City developers, planners, and managers must necessarily grapple with these issues and do-it-yourself initiatives, which often leads to incremental processes of negotiation and participation in the planning and administration of such situations (Metsola, 2018). However, the practice of city planning and sustainable development is not neutral and remains entangled in networks of influence and economic motivations (Campbell, 1996). Under current regimes of global capitalism and urban development, sustainability as both an idea and a complex of infrastructures is often not evenly distributed, equally accessible, or uniformly understood. The fact that planner- or developer-led interventions are contested highlights the fact that sustainable urbanism is not just a technocratic option, but one that is inherently political and politicising. Thus, urban practitioners’ engagement has significant political implications, which are not always recognised or accounted for, and which affect diverse urban populations and actors in several ways.

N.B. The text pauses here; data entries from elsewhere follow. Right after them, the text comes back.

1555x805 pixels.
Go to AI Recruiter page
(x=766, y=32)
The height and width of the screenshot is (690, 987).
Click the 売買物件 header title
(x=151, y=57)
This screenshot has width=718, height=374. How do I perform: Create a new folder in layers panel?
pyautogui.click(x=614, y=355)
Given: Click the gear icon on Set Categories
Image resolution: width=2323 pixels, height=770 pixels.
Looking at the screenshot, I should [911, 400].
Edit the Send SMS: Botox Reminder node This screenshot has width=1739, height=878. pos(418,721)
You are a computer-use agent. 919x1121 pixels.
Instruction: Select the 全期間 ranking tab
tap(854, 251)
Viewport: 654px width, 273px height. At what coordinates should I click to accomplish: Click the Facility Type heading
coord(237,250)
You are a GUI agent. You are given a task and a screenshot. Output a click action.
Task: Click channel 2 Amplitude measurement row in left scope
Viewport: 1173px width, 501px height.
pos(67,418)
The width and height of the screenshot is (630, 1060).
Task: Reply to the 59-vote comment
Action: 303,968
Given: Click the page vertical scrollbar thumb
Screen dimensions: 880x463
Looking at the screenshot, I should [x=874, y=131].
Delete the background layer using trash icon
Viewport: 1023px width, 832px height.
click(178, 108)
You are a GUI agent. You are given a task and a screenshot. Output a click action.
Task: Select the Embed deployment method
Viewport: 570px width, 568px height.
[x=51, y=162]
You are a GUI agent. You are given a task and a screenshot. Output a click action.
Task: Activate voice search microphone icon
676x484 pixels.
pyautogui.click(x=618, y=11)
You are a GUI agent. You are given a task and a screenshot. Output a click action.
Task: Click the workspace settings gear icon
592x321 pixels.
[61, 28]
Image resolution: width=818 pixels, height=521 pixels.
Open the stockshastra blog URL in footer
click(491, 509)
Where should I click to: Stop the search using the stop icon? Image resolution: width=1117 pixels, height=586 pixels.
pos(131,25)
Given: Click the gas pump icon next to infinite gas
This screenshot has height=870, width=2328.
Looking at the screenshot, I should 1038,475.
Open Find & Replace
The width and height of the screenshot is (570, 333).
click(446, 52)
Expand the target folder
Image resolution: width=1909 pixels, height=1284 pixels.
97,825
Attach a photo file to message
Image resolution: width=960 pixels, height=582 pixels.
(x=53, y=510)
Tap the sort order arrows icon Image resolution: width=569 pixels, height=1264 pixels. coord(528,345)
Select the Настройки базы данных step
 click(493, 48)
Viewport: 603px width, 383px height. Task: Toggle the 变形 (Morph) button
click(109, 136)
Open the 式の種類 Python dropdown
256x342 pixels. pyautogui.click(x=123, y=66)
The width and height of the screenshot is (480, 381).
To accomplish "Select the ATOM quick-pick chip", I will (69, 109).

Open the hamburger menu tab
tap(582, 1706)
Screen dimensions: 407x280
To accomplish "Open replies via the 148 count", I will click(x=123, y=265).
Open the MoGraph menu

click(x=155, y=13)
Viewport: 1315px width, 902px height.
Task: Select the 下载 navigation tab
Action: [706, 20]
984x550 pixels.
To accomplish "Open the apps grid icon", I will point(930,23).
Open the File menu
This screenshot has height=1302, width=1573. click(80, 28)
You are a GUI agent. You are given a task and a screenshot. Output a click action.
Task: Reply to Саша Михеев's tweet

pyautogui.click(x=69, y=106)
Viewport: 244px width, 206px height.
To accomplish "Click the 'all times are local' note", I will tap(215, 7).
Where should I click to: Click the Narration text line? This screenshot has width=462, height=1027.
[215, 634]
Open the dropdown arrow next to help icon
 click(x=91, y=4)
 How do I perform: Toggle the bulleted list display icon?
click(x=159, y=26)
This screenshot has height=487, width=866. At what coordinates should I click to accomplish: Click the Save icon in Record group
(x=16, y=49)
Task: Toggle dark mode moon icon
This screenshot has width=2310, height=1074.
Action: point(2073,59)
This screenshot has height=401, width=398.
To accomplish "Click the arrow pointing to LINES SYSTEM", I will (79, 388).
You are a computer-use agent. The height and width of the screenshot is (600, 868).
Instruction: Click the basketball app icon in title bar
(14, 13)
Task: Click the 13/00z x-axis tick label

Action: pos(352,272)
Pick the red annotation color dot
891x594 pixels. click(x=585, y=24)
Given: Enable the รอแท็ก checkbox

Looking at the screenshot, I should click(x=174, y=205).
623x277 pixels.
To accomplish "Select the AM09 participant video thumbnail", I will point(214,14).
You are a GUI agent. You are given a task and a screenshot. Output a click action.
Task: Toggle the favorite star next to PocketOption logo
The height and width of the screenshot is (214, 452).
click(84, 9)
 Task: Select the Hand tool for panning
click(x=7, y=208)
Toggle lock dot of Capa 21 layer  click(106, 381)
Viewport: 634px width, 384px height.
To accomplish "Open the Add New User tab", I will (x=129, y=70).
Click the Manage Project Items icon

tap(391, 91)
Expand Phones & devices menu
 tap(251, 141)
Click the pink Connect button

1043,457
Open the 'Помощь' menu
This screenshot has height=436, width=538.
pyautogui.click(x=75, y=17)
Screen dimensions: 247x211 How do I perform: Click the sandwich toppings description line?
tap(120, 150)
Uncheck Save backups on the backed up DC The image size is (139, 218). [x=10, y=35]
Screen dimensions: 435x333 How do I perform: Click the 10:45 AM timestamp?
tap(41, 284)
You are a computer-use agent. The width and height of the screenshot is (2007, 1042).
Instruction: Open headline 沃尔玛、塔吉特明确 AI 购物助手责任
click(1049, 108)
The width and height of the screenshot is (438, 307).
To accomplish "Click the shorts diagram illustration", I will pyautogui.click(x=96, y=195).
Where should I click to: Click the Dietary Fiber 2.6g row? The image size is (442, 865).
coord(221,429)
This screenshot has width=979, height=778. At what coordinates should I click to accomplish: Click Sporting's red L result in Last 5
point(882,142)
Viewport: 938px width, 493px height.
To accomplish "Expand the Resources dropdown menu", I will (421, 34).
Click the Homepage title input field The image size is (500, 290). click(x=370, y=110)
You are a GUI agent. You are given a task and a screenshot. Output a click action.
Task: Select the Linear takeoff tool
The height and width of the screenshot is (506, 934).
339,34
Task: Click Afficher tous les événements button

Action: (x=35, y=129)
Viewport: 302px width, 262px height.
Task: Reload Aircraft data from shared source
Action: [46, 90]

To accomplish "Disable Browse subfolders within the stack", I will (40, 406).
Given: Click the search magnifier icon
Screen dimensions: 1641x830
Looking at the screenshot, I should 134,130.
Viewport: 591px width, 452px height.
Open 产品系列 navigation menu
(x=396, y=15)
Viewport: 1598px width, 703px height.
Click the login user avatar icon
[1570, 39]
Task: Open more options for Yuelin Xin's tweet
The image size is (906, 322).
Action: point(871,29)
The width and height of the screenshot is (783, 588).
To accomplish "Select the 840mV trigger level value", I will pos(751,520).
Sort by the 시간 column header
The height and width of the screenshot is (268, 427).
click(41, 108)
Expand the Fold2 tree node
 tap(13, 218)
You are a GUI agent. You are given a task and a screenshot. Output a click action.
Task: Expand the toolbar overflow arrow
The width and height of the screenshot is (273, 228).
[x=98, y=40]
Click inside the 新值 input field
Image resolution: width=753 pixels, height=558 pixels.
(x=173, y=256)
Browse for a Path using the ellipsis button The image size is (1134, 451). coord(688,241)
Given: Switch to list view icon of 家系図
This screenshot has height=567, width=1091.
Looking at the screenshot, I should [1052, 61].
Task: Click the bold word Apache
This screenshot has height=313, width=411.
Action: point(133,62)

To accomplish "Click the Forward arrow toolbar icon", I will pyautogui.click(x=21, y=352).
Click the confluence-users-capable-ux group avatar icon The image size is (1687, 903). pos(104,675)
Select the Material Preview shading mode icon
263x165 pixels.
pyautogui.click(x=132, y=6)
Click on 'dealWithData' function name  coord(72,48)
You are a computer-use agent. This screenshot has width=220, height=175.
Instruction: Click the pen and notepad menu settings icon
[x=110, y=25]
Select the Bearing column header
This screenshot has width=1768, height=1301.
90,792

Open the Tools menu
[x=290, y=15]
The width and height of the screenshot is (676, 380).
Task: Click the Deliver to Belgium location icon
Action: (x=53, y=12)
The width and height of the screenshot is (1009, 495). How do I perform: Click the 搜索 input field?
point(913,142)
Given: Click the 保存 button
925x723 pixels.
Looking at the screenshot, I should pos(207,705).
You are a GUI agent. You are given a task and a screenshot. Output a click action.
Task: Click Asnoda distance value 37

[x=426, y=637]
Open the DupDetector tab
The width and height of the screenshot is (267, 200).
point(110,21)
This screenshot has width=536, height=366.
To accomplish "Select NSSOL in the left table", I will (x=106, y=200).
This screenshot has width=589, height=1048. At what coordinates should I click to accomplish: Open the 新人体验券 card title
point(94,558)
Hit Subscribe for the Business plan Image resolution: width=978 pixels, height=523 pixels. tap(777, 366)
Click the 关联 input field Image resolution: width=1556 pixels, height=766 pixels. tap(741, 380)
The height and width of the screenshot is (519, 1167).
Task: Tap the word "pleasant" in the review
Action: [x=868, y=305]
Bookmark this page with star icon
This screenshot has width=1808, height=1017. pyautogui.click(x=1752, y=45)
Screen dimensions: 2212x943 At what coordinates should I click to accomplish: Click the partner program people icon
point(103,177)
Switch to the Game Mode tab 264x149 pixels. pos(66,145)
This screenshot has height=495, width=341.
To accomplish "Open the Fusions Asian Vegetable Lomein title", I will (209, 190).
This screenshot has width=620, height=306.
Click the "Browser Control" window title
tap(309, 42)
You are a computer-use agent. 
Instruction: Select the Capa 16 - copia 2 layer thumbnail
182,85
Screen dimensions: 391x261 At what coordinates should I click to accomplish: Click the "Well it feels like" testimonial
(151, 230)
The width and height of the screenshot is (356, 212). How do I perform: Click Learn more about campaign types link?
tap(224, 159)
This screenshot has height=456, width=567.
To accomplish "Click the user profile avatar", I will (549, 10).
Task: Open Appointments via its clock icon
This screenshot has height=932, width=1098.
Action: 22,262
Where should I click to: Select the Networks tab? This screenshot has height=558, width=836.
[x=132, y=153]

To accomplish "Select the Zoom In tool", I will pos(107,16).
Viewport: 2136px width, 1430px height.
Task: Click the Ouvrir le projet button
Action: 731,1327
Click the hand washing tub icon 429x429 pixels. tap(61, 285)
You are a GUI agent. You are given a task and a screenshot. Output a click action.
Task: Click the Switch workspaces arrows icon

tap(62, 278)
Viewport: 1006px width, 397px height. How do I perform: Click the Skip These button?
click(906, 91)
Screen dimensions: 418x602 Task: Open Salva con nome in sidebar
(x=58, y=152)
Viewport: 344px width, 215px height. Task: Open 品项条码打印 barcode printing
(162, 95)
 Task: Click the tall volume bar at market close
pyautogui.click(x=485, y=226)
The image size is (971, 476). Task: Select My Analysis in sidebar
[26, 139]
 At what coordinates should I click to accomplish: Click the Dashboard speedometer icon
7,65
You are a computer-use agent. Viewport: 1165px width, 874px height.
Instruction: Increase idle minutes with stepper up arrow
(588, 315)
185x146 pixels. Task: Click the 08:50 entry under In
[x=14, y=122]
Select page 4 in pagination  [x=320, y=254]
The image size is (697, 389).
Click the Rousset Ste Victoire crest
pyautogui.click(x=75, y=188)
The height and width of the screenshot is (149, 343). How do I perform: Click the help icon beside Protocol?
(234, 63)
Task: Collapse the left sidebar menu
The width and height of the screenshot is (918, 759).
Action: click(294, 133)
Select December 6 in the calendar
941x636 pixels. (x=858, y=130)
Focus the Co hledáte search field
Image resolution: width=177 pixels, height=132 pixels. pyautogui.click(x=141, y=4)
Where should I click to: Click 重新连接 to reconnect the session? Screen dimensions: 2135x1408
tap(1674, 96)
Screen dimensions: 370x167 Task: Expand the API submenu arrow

This points to, as Heyman (2004) noted, the need for social scientists to explore the “lives” of bureaucratic systems. To this end, as the authors in this collection have done, it requires mapping the organisational structures of the various bureaucracies—both formal and informal. We must therefore address their decision-making processes, the role of the various actors who shape everyday governance in the city, and the micro and macro processes that drive infrastructural developments, especially as they pertain to sustainability and climate action.

The collection, lastly, illuminates the gap between the state and community action in addressing climate risks. Building on a call to action originally proposed by the planner Gilbert Siame (2018), the essays in the Special Issue make the case that in highly unequal settings, bridging the gap between local efforts and municipal and state bodies requires all actors to engage in processes of co-production.